▶ [Task prompt]
Look through the records, and whenever a line includes the word "agent", copy it.

▶ [Supplied data]
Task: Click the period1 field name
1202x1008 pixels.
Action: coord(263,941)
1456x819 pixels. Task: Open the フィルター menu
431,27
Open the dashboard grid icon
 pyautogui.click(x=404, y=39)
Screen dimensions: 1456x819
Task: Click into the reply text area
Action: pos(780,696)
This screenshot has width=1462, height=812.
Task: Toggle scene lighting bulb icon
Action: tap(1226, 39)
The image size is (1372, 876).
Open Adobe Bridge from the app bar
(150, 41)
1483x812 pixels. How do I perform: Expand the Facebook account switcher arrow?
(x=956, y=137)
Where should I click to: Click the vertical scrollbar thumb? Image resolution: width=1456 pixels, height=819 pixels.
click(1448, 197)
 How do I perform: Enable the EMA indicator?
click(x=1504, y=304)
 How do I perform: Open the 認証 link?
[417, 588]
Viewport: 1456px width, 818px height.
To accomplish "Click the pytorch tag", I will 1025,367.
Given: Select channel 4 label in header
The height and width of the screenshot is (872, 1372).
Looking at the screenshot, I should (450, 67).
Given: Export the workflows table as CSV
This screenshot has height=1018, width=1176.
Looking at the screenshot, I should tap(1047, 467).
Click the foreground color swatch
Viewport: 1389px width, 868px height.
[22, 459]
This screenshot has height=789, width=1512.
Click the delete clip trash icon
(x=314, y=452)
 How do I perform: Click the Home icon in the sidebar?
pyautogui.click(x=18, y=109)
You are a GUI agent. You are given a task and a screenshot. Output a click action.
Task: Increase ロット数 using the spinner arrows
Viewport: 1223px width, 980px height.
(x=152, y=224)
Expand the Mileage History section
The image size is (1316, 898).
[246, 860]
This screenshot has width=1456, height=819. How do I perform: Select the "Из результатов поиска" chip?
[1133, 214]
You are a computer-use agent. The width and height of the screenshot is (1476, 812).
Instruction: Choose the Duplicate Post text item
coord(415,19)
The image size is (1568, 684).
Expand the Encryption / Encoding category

▶ [Result]
You are a GUI agent. You are given a task and a screenshot. Output a click action.
You are a computer-use agent. The width and height of the screenshot is (1476, 812).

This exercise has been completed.